If so, then we again agree on a course of action to best control the effect on us, act, then leave the matter behind. 

If it does not affect us, then we agree that the worry is a false alarm, thank ourselves for raising it (an important step of self validation) but let it move on.

Whenever we decide a course of action and act, we never look back and reflect, as that is a futile process as it simply replaces one addressed worry with another new one asking “could I have done something differently”  – this is the “the constantly peeling onion” rearing its head again! 

One of MikeyM™'s good friends is a Master Practitioner of NLP who explained to him what she described as the human ‘FEAR Factor’. 

What this means is that most evidence that presents itself to humans as a problem is actually FEAR - "False Evidence Appearing Real".
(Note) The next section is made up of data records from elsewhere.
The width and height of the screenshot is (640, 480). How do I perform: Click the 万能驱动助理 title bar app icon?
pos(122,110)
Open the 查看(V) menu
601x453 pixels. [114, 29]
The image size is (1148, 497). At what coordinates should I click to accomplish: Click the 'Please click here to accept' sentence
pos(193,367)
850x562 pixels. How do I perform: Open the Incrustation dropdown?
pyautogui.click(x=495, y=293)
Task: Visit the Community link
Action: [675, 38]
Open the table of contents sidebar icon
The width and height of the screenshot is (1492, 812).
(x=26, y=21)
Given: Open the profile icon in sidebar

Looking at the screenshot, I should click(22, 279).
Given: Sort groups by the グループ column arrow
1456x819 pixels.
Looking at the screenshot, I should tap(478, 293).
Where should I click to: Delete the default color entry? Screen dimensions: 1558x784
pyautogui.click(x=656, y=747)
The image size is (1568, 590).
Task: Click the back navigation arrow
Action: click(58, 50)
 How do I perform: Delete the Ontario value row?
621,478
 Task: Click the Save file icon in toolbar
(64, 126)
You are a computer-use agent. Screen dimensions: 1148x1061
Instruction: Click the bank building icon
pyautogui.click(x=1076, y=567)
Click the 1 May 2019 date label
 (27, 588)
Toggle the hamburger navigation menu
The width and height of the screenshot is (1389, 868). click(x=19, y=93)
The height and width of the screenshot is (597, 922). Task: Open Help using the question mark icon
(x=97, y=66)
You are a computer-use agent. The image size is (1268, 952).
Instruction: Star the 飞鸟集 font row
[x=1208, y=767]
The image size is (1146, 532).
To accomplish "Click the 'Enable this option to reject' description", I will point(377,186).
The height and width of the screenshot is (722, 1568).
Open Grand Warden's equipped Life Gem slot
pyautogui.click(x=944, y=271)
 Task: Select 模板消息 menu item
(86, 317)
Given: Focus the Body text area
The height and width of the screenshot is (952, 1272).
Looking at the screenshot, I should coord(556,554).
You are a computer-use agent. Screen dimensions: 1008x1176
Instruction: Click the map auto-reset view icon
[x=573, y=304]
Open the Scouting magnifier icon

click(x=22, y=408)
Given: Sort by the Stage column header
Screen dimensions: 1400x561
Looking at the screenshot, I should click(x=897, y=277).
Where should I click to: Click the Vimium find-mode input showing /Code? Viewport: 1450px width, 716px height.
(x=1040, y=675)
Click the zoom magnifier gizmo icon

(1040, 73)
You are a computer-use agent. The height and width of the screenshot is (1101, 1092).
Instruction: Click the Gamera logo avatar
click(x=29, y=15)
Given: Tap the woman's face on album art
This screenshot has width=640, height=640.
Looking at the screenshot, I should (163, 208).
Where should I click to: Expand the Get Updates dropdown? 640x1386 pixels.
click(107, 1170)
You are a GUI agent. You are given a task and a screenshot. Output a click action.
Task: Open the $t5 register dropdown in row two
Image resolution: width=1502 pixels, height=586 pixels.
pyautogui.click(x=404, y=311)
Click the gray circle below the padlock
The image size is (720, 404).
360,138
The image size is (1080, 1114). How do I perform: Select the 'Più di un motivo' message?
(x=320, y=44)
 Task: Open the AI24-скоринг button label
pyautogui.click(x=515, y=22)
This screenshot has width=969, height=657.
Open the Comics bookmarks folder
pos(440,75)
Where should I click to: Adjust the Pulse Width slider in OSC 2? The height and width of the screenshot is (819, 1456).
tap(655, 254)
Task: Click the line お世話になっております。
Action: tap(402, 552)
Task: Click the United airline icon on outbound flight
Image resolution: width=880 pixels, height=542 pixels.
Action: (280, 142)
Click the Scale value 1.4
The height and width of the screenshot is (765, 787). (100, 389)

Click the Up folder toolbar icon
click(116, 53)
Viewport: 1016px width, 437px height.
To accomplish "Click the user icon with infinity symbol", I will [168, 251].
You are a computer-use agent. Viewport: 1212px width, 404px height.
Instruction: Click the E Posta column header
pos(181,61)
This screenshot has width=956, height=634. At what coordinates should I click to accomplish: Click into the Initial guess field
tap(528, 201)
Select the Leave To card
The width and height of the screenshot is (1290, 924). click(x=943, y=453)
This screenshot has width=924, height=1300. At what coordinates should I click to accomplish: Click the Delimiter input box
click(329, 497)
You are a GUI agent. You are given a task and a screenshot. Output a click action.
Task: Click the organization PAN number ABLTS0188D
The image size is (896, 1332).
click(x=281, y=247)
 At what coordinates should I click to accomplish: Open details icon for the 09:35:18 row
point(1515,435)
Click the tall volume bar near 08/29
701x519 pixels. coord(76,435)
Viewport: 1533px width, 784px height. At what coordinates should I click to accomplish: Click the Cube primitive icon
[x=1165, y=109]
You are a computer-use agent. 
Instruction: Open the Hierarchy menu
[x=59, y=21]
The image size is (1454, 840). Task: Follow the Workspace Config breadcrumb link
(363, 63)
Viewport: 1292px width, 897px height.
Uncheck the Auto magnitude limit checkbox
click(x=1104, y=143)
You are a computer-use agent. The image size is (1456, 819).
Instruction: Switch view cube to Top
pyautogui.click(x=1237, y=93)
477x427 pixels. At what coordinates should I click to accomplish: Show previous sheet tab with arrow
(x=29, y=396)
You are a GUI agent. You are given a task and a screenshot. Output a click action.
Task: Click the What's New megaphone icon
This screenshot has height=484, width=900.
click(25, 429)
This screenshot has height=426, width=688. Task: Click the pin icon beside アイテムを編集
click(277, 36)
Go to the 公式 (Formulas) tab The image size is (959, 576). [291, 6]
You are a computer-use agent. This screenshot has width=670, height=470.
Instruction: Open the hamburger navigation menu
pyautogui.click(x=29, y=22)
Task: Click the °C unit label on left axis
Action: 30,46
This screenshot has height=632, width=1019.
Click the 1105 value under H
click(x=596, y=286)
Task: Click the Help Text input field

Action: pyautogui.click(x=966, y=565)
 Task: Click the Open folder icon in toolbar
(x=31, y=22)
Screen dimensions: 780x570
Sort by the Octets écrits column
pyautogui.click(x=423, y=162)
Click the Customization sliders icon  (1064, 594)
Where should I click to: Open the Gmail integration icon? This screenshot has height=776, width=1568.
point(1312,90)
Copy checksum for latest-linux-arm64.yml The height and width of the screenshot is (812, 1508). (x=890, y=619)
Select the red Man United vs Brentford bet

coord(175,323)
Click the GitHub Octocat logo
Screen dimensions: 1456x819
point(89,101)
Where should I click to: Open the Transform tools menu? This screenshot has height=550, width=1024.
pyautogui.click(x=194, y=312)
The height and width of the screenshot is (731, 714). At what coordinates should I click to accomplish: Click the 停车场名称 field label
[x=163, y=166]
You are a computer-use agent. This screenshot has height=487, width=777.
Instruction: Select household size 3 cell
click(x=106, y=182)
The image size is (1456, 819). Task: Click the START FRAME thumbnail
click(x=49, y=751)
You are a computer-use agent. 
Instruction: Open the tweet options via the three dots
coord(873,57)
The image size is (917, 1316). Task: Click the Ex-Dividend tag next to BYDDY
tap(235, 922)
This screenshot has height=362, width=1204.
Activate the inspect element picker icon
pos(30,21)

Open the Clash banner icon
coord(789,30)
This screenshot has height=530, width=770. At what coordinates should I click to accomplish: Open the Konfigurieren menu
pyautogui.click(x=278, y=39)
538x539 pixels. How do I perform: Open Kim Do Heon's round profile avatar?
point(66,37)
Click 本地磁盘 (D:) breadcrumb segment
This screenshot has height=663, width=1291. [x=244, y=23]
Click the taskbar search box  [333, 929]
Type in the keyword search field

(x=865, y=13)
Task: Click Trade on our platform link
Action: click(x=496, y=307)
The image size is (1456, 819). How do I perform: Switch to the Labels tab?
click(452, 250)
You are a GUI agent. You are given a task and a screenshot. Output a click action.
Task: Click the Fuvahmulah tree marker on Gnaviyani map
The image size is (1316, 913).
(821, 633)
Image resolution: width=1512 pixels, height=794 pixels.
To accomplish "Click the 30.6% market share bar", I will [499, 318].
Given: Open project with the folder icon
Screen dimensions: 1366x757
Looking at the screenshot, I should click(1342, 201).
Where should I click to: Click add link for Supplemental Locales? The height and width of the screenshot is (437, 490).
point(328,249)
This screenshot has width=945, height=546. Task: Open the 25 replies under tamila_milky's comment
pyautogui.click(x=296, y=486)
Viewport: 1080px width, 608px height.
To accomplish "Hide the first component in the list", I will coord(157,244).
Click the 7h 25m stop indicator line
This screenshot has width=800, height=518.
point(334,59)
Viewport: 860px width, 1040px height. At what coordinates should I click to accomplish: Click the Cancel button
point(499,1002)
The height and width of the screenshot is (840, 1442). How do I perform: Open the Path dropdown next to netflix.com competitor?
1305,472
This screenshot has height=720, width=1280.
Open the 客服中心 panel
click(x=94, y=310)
Research shows that only 10% of what we worry about can, from an objective point of view, genuinely be categorised as a source of personal concern and only 2% relates to an issue we can do anything about. 

That means it is only 1 in 50 worries that are worthy of our valuable time! 

The challenge of course is that we have to process all 50 to decipher the 1 that merits our attention. 

Our approach to this is therefore not to consider processing of what could be worries as “worries” but rather to consider issues and learn from them. 

In other words, worry is part of life’s journey from which you grow, and without growth their is no development, so celebrate it.

The constant need to be ready to react to change in the very uncertain and fast moving climate in which we all live now is possibly the greatest worry of all. 

But if this challenge is approached with positivity as a personal development tool it becomes easier to manage and equally less stressful. 

And the recognition that all humans, no matter how confident, wealthy or “together” they may appear or like to give the impression of on the outside, endure exactly the same challenges, helps stave off isolation. 

To use a financial analogy to illustrate this point, research shows that the vast majority of what society terms “poor” people worry most about not having enough to live securely or comfortably, while the vast majority of of what society terms “wealthy” people worry most about having money taken away from them! 🙈 

The concern at having to adapt to change and self protect are exactly the same, they merely emanate from different perspectives. 

So, realise that adaption to change is a challenge we can and should rise to as it enhances our human experience in the end and makes us stronger people. 

The process may at times feel exhausting and isolating, but we are all in exactly the same boat. 

And without change there truly is no progress. 

So embrace it with the context and tools that render it a self improvement rather than a trauma ato be endured!